* [Assignment]: Print each record below word for word.
*** Extracted material ***
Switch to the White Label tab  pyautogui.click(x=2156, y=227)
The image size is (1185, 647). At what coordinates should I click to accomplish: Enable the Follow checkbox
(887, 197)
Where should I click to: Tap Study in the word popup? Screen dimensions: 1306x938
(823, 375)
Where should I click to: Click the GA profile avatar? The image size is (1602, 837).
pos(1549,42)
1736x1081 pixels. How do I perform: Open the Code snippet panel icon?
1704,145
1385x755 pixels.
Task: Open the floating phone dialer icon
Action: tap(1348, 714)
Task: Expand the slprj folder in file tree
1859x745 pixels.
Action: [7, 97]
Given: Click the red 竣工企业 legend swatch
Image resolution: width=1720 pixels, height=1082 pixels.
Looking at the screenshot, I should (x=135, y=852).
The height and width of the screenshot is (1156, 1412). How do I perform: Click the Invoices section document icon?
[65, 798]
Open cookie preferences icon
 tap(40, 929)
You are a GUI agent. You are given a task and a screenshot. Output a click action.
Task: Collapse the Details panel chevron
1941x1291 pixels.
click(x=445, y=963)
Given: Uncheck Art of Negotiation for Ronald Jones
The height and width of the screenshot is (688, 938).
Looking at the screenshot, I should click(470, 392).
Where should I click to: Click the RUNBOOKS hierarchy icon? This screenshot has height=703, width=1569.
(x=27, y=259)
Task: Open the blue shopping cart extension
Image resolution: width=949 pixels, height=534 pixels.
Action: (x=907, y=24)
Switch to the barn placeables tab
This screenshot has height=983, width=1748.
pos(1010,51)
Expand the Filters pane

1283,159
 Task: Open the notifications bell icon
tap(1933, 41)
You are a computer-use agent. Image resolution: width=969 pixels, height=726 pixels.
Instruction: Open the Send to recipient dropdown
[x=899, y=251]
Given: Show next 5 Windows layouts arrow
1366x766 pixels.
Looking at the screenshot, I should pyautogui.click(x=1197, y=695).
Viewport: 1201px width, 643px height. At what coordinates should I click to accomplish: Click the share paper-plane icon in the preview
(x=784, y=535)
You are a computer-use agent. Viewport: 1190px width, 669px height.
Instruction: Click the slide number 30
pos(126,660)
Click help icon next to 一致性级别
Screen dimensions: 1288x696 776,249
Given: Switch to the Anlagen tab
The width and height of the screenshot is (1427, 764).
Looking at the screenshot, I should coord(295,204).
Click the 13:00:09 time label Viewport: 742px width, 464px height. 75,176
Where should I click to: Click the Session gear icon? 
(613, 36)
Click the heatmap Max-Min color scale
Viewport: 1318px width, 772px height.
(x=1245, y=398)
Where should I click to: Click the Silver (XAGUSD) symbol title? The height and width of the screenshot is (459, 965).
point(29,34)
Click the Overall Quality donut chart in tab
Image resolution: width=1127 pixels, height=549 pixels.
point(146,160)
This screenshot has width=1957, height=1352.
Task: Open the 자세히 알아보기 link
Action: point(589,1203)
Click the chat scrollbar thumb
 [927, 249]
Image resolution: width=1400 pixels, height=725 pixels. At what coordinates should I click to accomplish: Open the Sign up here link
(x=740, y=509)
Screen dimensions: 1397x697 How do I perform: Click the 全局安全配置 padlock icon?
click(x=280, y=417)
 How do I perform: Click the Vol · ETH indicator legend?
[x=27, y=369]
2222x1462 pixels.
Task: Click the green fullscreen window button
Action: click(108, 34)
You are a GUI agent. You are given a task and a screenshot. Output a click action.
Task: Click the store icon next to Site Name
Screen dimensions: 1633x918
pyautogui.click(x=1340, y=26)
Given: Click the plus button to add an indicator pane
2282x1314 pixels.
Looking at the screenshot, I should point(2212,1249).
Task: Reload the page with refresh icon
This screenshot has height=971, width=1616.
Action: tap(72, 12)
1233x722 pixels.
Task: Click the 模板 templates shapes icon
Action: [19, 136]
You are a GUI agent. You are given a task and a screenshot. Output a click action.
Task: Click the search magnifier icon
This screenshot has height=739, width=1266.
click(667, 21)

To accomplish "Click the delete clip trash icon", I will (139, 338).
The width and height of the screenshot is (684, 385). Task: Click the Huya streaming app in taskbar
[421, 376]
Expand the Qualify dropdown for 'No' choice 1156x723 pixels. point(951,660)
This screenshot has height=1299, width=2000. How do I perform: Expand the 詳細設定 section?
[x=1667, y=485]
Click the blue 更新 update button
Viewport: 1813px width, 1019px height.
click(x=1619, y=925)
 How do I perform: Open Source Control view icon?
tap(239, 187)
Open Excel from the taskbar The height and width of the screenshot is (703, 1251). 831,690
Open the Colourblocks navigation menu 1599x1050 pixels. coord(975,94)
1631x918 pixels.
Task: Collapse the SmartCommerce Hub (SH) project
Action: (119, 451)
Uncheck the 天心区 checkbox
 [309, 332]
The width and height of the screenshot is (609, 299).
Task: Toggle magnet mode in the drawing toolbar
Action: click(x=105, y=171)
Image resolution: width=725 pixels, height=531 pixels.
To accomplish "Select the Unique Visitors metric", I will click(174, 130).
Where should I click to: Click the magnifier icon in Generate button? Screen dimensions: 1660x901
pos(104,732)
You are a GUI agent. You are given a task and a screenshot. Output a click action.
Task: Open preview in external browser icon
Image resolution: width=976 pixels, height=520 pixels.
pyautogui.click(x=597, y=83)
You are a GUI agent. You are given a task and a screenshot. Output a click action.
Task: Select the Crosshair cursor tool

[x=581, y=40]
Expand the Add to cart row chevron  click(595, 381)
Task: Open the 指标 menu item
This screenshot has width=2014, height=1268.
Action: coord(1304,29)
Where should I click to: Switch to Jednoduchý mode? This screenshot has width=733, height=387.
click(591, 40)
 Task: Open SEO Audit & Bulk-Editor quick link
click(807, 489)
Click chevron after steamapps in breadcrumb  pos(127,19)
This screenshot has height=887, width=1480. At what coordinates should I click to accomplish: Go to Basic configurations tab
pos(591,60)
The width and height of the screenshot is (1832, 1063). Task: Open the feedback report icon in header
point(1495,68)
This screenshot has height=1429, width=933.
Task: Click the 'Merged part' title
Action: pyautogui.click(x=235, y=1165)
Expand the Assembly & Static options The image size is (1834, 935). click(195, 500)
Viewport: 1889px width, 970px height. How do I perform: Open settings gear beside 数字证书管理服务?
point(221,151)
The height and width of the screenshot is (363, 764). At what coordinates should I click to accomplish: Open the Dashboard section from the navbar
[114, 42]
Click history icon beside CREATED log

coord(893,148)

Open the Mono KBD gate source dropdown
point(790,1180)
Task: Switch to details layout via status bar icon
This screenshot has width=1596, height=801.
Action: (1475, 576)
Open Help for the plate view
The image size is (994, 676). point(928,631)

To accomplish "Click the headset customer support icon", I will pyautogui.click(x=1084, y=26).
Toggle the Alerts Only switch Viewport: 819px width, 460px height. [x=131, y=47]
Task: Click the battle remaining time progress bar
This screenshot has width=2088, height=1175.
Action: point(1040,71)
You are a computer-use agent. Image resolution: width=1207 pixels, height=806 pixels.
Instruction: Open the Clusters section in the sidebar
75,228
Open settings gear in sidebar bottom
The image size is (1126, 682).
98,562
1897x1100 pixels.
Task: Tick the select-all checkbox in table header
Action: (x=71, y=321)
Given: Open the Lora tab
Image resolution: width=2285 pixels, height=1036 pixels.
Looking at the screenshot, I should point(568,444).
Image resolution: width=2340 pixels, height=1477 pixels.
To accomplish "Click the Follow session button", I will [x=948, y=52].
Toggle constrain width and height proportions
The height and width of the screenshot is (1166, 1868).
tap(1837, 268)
***
* [Task result]:
Switch to the White Label tab  pyautogui.click(x=2156, y=227)
The image size is (1185, 647). At what coordinates should I click to accomplish: Enable the Follow checkbox
(887, 197)
Where should I click to: Tap Study in the word popup? Screen dimensions: 1306x938
(823, 375)
Where should I click to: Click the GA profile avatar? The image size is (1602, 837).
pos(1549,42)
1736x1081 pixels. How do I perform: Open the Code snippet panel icon?
1704,145
1385x755 pixels.
Task: Open the floating phone dialer icon
Action: tap(1348, 714)
Task: Expand the slprj folder in file tree
1859x745 pixels.
Action: [7, 97]
Given: Click the red 竣工企业 legend swatch
Image resolution: width=1720 pixels, height=1082 pixels.
Looking at the screenshot, I should (x=135, y=852).
The height and width of the screenshot is (1156, 1412). How do I perform: Click the Invoices section document icon?
[65, 798]
Open cookie preferences icon
 tap(40, 929)
You are a GUI agent. You are given a task and a screenshot. Output a click action.
Task: Collapse the Details panel chevron
1941x1291 pixels.
click(x=445, y=963)
Given: Uncheck Art of Negotiation for Ronald Jones
The height and width of the screenshot is (688, 938).
Looking at the screenshot, I should click(470, 392).
Where should I click to: Click the RUNBOOKS hierarchy icon? This screenshot has height=703, width=1569.
(x=27, y=259)
Task: Open the blue shopping cart extension
Image resolution: width=949 pixels, height=534 pixels.
Action: (x=907, y=24)
Switch to the barn placeables tab
This screenshot has height=983, width=1748.
pos(1010,51)
Expand the Filters pane

1283,159
 Task: Open the notifications bell icon
tap(1933, 41)
You are a computer-use agent. Image resolution: width=969 pixels, height=726 pixels.
Instruction: Open the Send to recipient dropdown
[x=899, y=251]
Given: Show next 5 Windows layouts arrow
1366x766 pixels.
Looking at the screenshot, I should pyautogui.click(x=1197, y=695).
Viewport: 1201px width, 643px height. At what coordinates should I click to accomplish: Click the share paper-plane icon in the preview
(x=784, y=535)
You are a computer-use agent. Viewport: 1190px width, 669px height.
Instruction: Click the slide number 30
pos(126,660)
Click help icon next to 一致性级别
Screen dimensions: 1288x696 776,249
Given: Switch to the Anlagen tab
The width and height of the screenshot is (1427, 764).
Looking at the screenshot, I should coord(295,204).
Click the 13:00:09 time label Viewport: 742px width, 464px height. 75,176
Where should I click to: Click the Session gear icon? 
(613, 36)
Click the heatmap Max-Min color scale
Viewport: 1318px width, 772px height.
(x=1245, y=398)
Where should I click to: Click the Silver (XAGUSD) symbol title? The height and width of the screenshot is (459, 965).
point(29,34)
Click the Overall Quality donut chart in tab
Image resolution: width=1127 pixels, height=549 pixels.
point(146,160)
This screenshot has width=1957, height=1352.
Task: Open the 자세히 알아보기 link
Action: point(589,1203)
Click the chat scrollbar thumb
 [927, 249]
Image resolution: width=1400 pixels, height=725 pixels. At what coordinates should I click to accomplish: Open the Sign up here link
(x=740, y=509)
Screen dimensions: 1397x697 How do I perform: Click the 全局安全配置 padlock icon?
click(x=280, y=417)
 How do I perform: Click the Vol · ETH indicator legend?
[x=27, y=369]
2222x1462 pixels.
Task: Click the green fullscreen window button
Action: click(108, 34)
You are a GUI agent. You are given a task and a screenshot. Output a click action.
Task: Click the store icon next to Site Name
Screen dimensions: 1633x918
pyautogui.click(x=1340, y=26)
Given: Click the plus button to add an indicator pane
2282x1314 pixels.
Looking at the screenshot, I should point(2212,1249).
Task: Reload the page with refresh icon
This screenshot has height=971, width=1616.
Action: tap(72, 12)
1233x722 pixels.
Task: Click the 模板 templates shapes icon
Action: [19, 136]
You are a GUI agent. You are given a task and a screenshot. Output a click action.
Task: Click the search magnifier icon
This screenshot has height=739, width=1266.
click(667, 21)

To accomplish "Click the delete clip trash icon", I will (139, 338).
The width and height of the screenshot is (684, 385). Task: Click the Huya streaming app in taskbar
[421, 376]
Expand the Qualify dropdown for 'No' choice 1156x723 pixels. point(951,660)
This screenshot has height=1299, width=2000. How do I perform: Expand the 詳細設定 section?
[x=1667, y=485]
Click the blue 更新 update button
Viewport: 1813px width, 1019px height.
click(x=1619, y=925)
 How do I perform: Open Source Control view icon?
tap(239, 187)
Open Excel from the taskbar The height and width of the screenshot is (703, 1251). 831,690
Open the Colourblocks navigation menu 1599x1050 pixels. coord(975,94)
1631x918 pixels.
Task: Collapse the SmartCommerce Hub (SH) project
Action: (119, 451)
Uncheck the 天心区 checkbox
 [309, 332]
The width and height of the screenshot is (609, 299).
Task: Toggle magnet mode in the drawing toolbar
Action: click(x=105, y=171)
Image resolution: width=725 pixels, height=531 pixels.
To accomplish "Select the Unique Visitors metric", I will click(174, 130).
Where should I click to: Click the magnifier icon in Generate button? Screen dimensions: 1660x901
pos(104,732)
You are a GUI agent. You are given a task and a screenshot. Output a click action.
Task: Open preview in external browser icon
Image resolution: width=976 pixels, height=520 pixels.
pyautogui.click(x=597, y=83)
You are a GUI agent. You are given a task and a screenshot. Output a click action.
Task: Select the Crosshair cursor tool

[x=581, y=40]
Expand the Add to cart row chevron  click(595, 381)
Task: Open the 指标 menu item
This screenshot has width=2014, height=1268.
Action: coord(1304,29)
Where should I click to: Switch to Jednoduchý mode? This screenshot has width=733, height=387.
click(591, 40)
 Task: Open SEO Audit & Bulk-Editor quick link
click(807, 489)
Click chevron after steamapps in breadcrumb  pos(127,19)
This screenshot has height=887, width=1480. At what coordinates should I click to accomplish: Go to Basic configurations tab
pos(591,60)
The width and height of the screenshot is (1832, 1063). Task: Open the feedback report icon in header
point(1495,68)
This screenshot has height=1429, width=933.
Task: Click the 'Merged part' title
Action: pyautogui.click(x=235, y=1165)
Expand the Assembly & Static options The image size is (1834, 935). click(195, 500)
Viewport: 1889px width, 970px height. How do I perform: Open settings gear beside 数字证书管理服务?
point(221,151)
The height and width of the screenshot is (363, 764). At what coordinates should I click to accomplish: Open the Dashboard section from the navbar
[114, 42]
Click history icon beside CREATED log

coord(893,148)

Open the Mono KBD gate source dropdown
point(790,1180)
Task: Switch to details layout via status bar icon
This screenshot has width=1596, height=801.
Action: (1475, 576)
Open Help for the plate view
The image size is (994, 676). point(928,631)

To accomplish "Click the headset customer support icon", I will pyautogui.click(x=1084, y=26).
Toggle the Alerts Only switch Viewport: 819px width, 460px height. [x=131, y=47]
Task: Click the battle remaining time progress bar
This screenshot has width=2088, height=1175.
Action: point(1040,71)
You are a computer-use agent. Image resolution: width=1207 pixels, height=806 pixels.
Instruction: Open the Clusters section in the sidebar
75,228
Open settings gear in sidebar bottom
The image size is (1126, 682).
98,562
1897x1100 pixels.
Task: Tick the select-all checkbox in table header
Action: (x=71, y=321)
Given: Open the Lora tab
Image resolution: width=2285 pixels, height=1036 pixels.
Looking at the screenshot, I should point(568,444).
Image resolution: width=2340 pixels, height=1477 pixels.
To accomplish "Click the Follow session button", I will [x=948, y=52].
Toggle constrain width and height proportions
The height and width of the screenshot is (1166, 1868).
tap(1837, 268)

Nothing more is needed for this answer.